■ **Task data**
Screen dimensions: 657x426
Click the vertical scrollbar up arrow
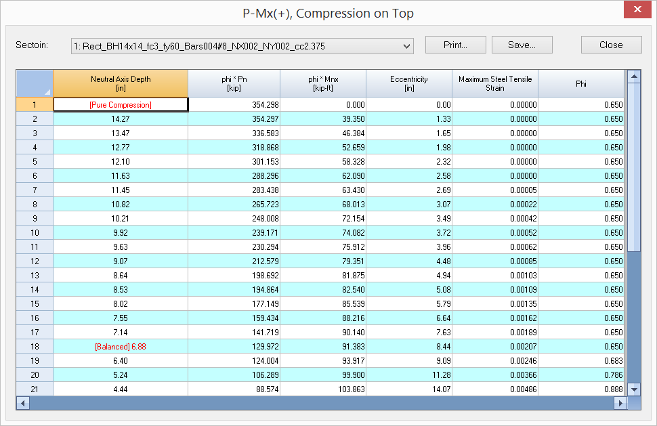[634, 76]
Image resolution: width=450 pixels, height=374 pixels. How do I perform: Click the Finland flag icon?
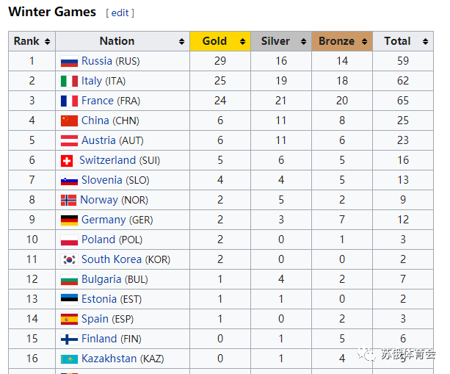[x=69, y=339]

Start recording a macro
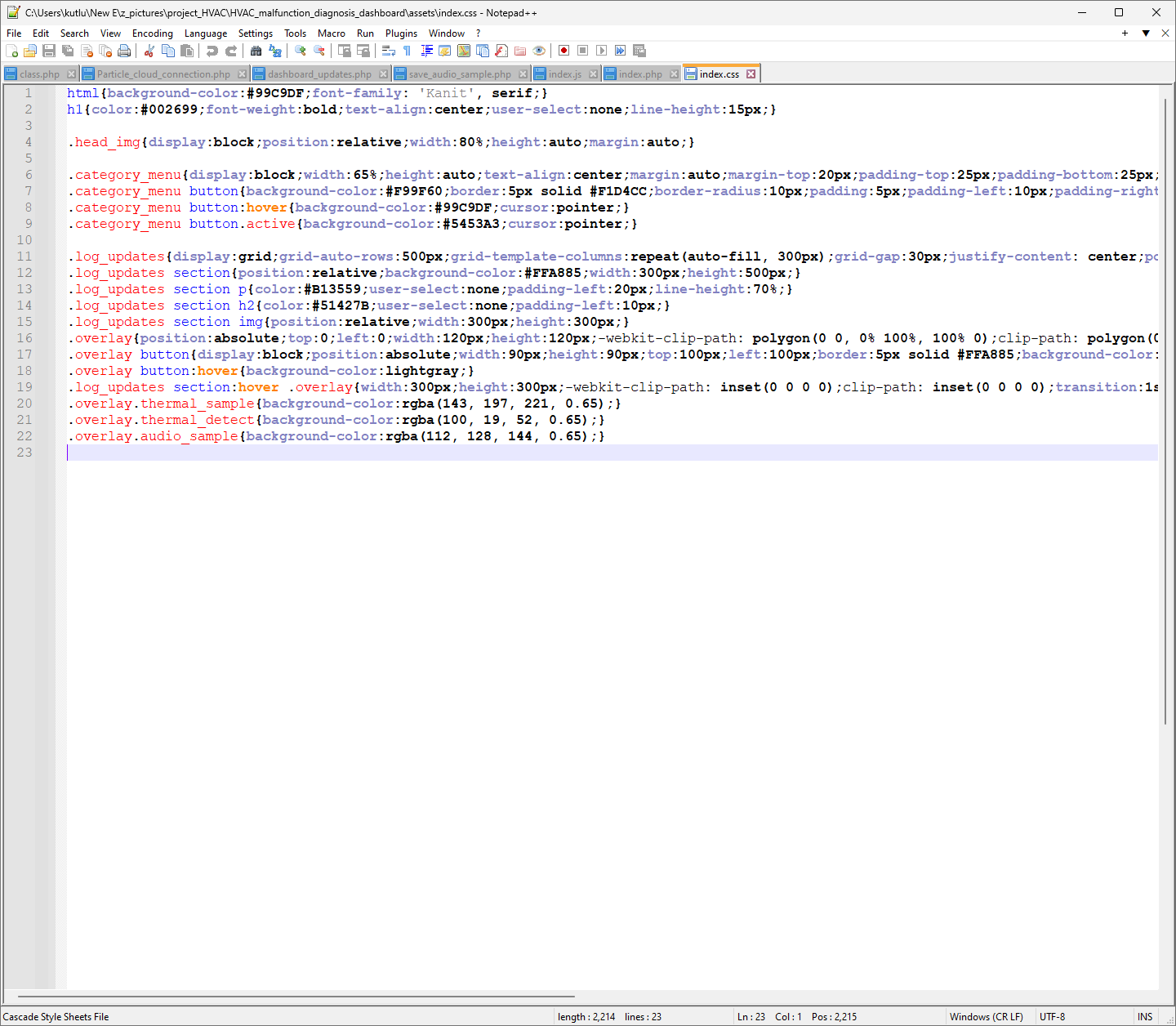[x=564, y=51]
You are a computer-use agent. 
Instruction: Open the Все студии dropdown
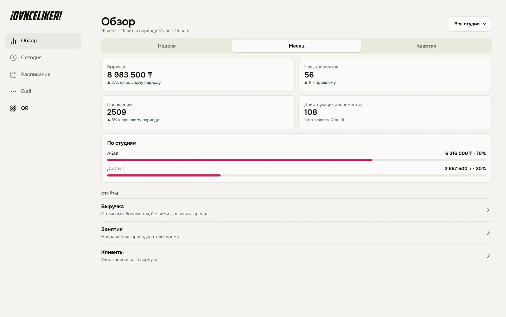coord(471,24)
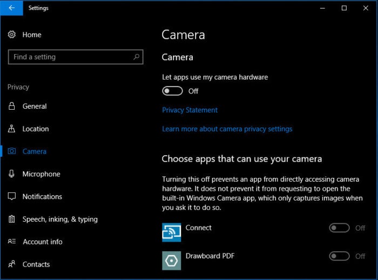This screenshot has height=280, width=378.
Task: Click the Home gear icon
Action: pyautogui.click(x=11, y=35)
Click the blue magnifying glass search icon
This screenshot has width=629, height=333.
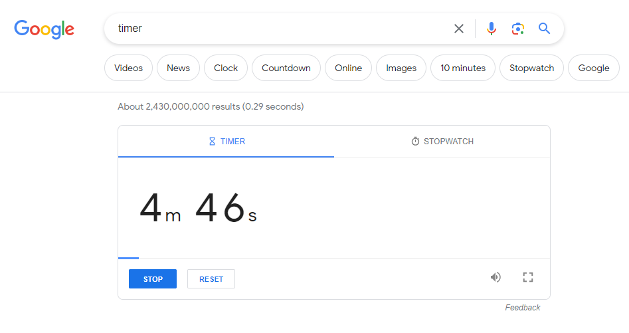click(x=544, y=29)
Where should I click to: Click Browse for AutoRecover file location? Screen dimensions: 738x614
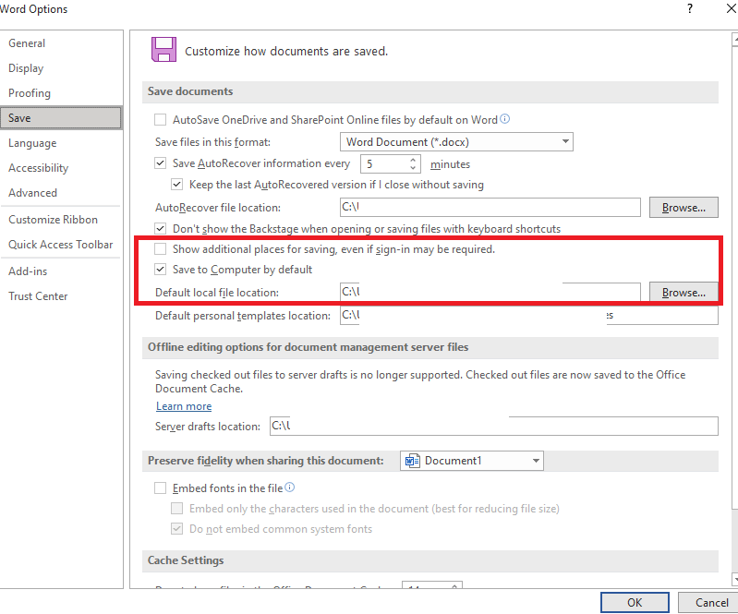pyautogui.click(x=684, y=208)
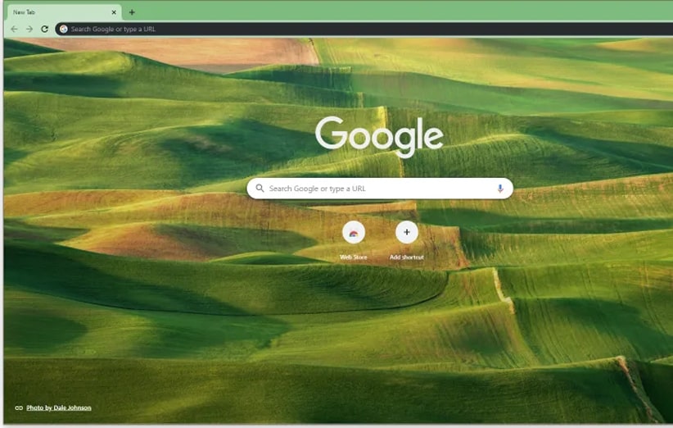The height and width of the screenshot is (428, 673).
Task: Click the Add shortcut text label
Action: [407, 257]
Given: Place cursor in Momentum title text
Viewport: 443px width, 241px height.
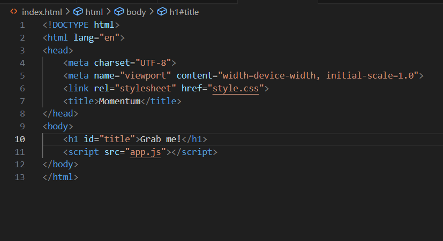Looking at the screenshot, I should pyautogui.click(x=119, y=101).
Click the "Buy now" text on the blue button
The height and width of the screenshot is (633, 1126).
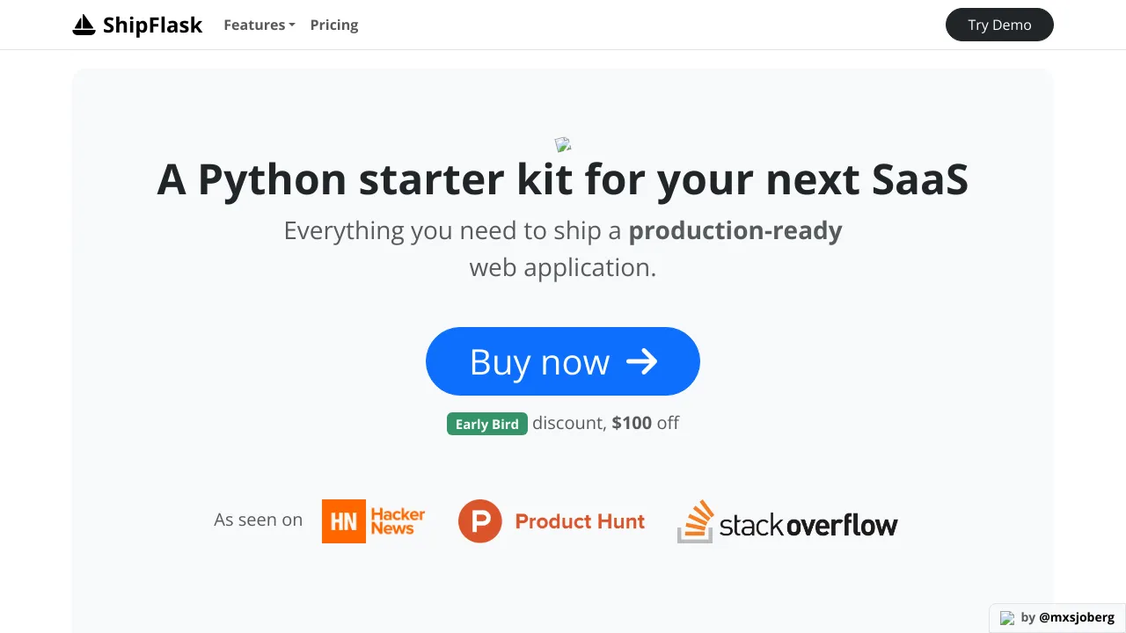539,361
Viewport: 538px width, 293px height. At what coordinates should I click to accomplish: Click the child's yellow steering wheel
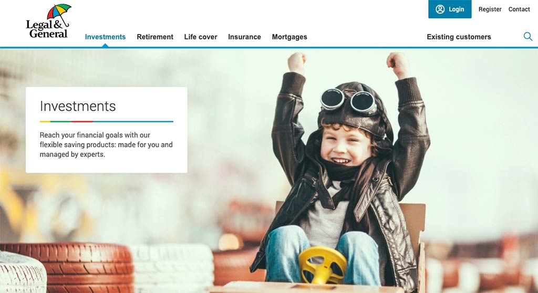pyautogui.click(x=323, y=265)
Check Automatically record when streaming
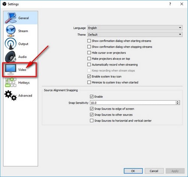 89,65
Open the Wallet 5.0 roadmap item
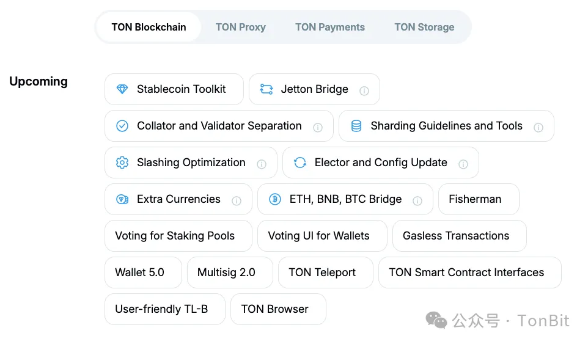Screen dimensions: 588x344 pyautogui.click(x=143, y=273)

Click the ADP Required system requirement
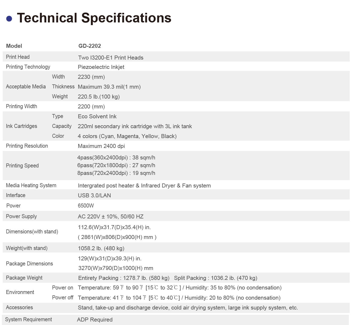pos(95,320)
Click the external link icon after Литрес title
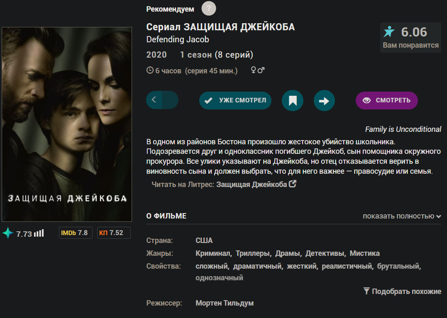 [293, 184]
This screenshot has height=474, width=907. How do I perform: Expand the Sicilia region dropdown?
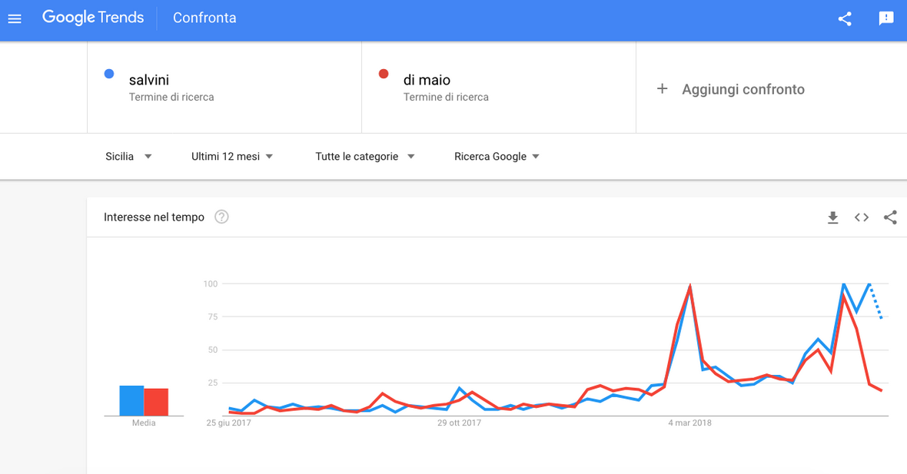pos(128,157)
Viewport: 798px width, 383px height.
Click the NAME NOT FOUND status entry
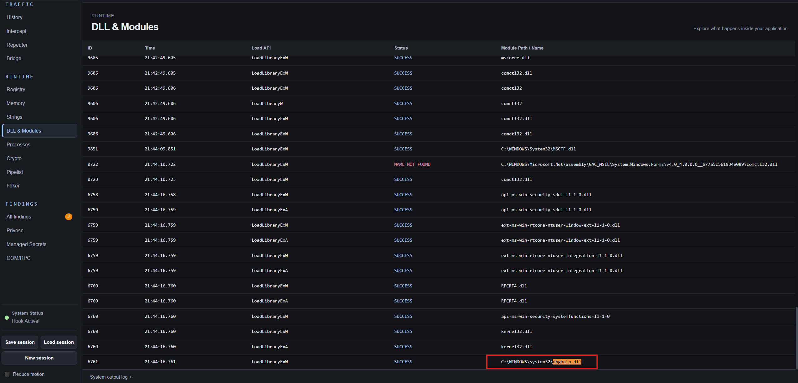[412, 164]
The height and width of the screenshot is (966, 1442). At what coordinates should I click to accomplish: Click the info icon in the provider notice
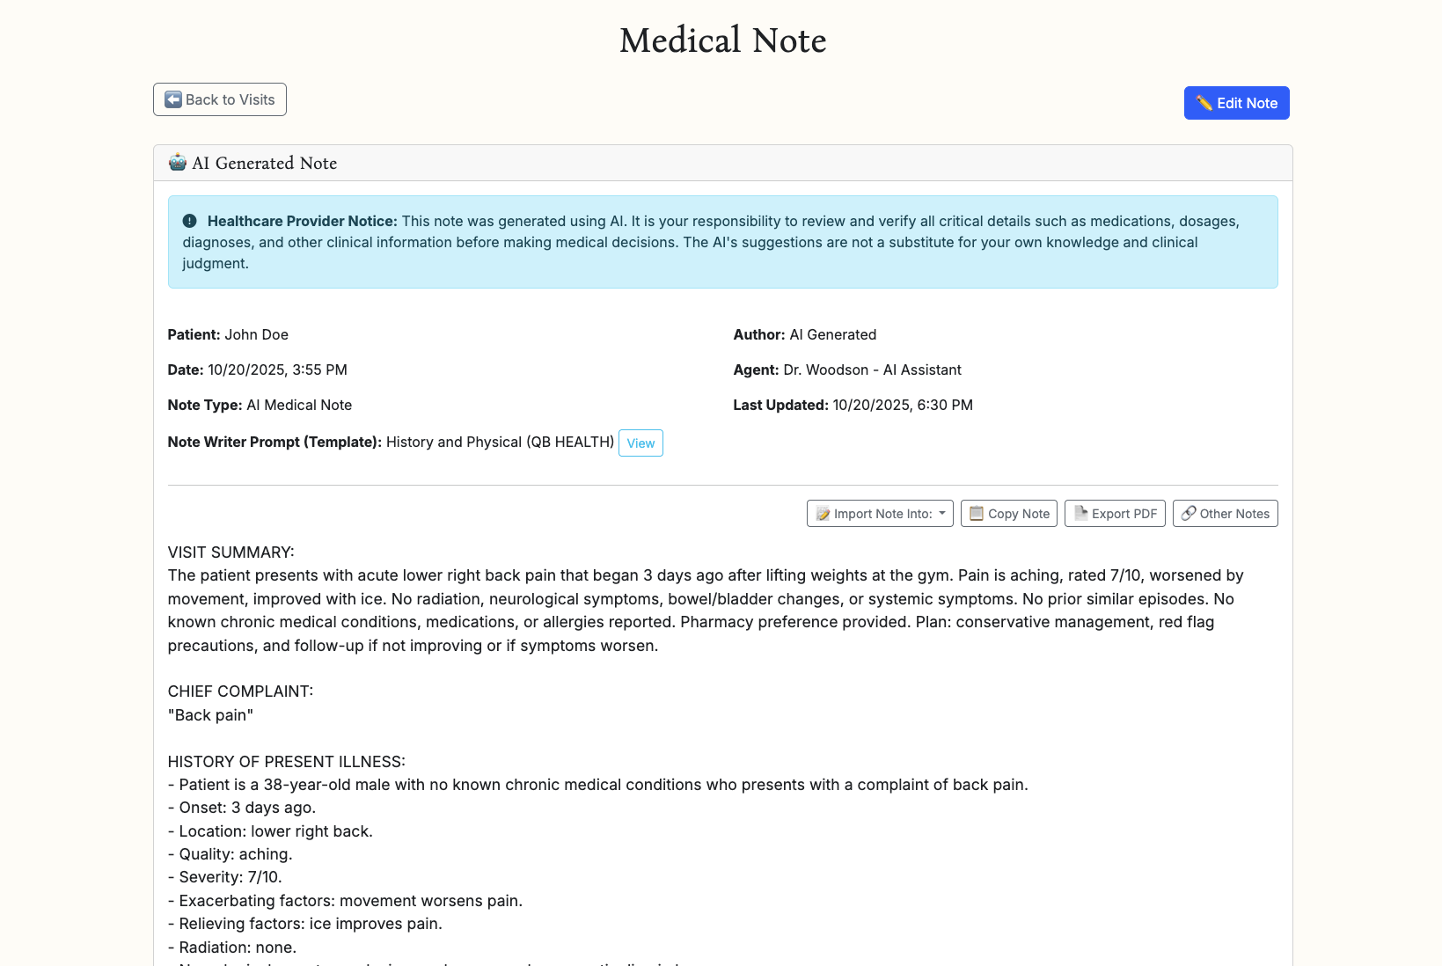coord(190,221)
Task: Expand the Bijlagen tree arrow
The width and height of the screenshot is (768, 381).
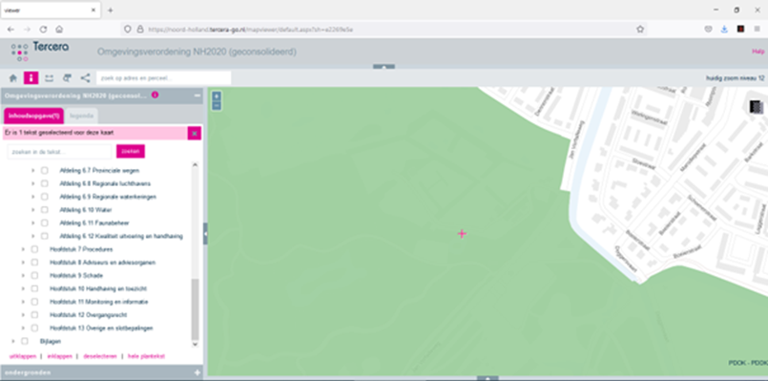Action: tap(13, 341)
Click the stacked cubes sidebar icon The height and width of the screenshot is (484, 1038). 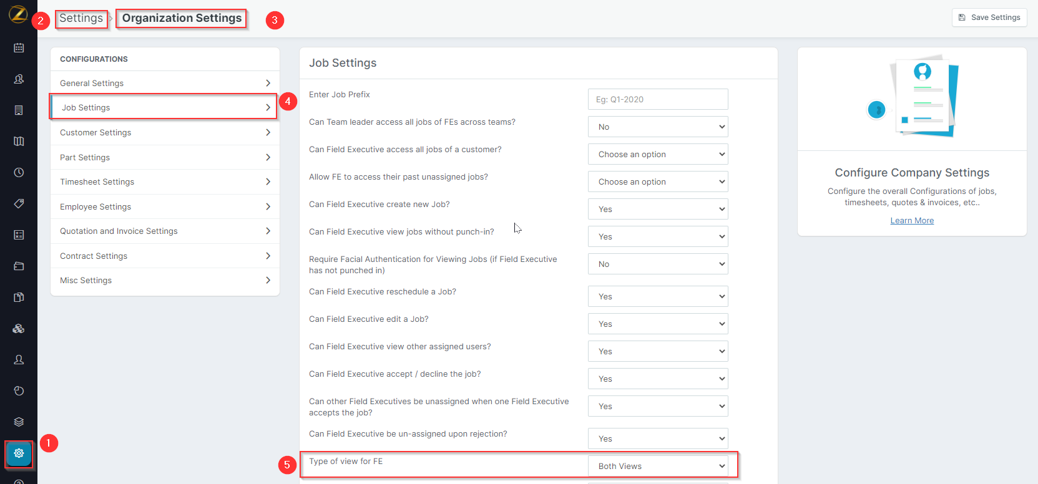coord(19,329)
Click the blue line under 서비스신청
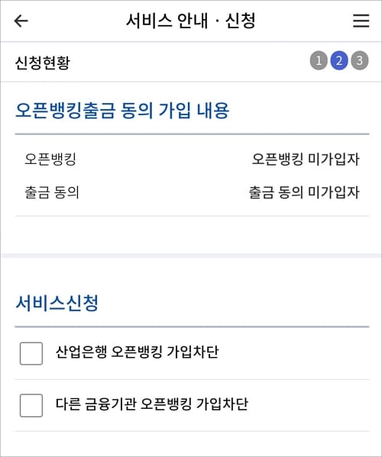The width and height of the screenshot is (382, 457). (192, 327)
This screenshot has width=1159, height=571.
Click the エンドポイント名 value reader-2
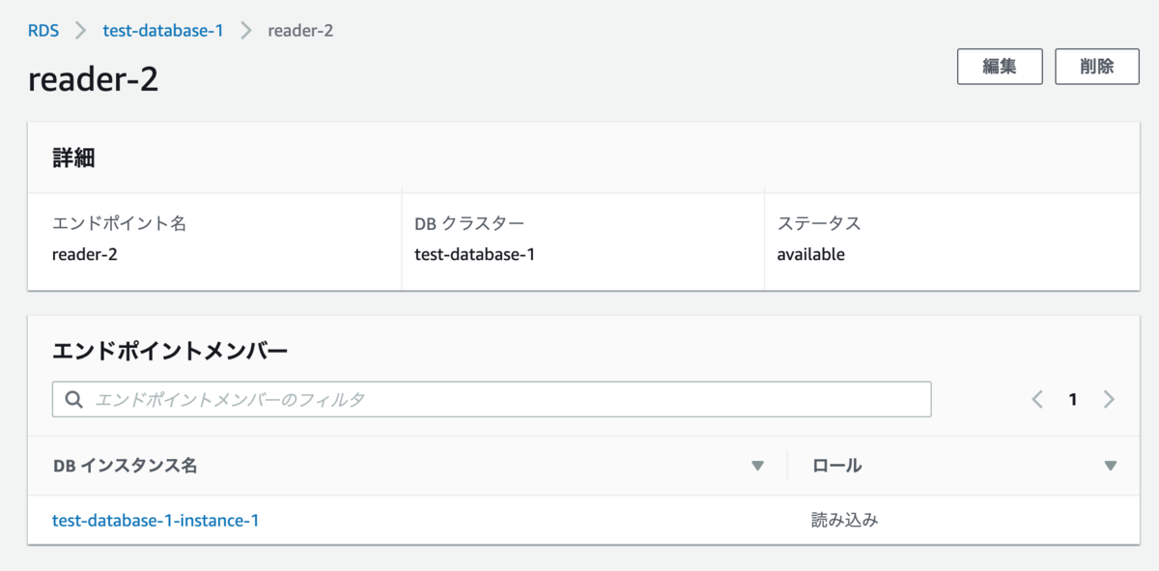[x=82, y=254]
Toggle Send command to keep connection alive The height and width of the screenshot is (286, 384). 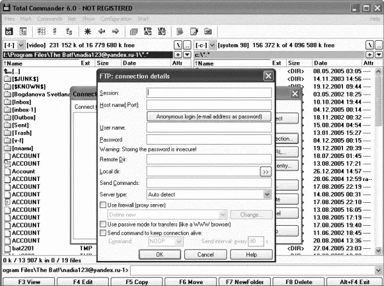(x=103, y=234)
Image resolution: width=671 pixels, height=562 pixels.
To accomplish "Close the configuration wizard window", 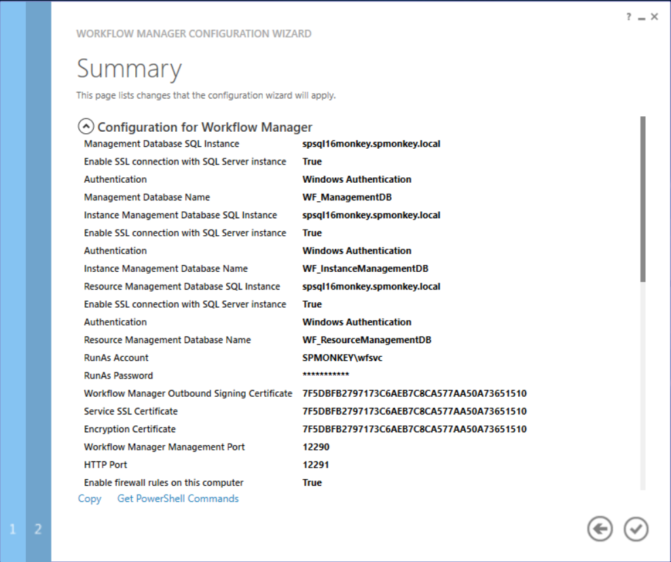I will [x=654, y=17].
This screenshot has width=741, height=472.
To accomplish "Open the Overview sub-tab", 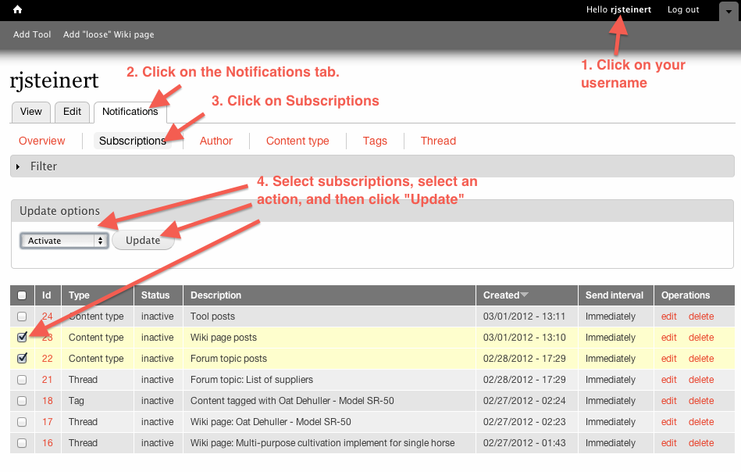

■ **Work instructions**
Above are the records; copy exactly the lines from the one with "Image resolution: width=450" through the one with "Click the blue magnifying glass search icon", including both, and nothing more. Leave out pictures.

■ **Response to this exercise**
Image resolution: width=450 pixels, height=374 pixels. How do I perform: Click the Finland flag icon?
[x=69, y=339]

Start recording a macro
[x=564, y=51]
You are a computer-use agent. 
Instruction: Open the Все студии dropdown
coord(471,24)
This screenshot has height=280, width=378.
Task: Click the Home gear icon
Action: pyautogui.click(x=11, y=35)
Click the blue magnifying glass search icon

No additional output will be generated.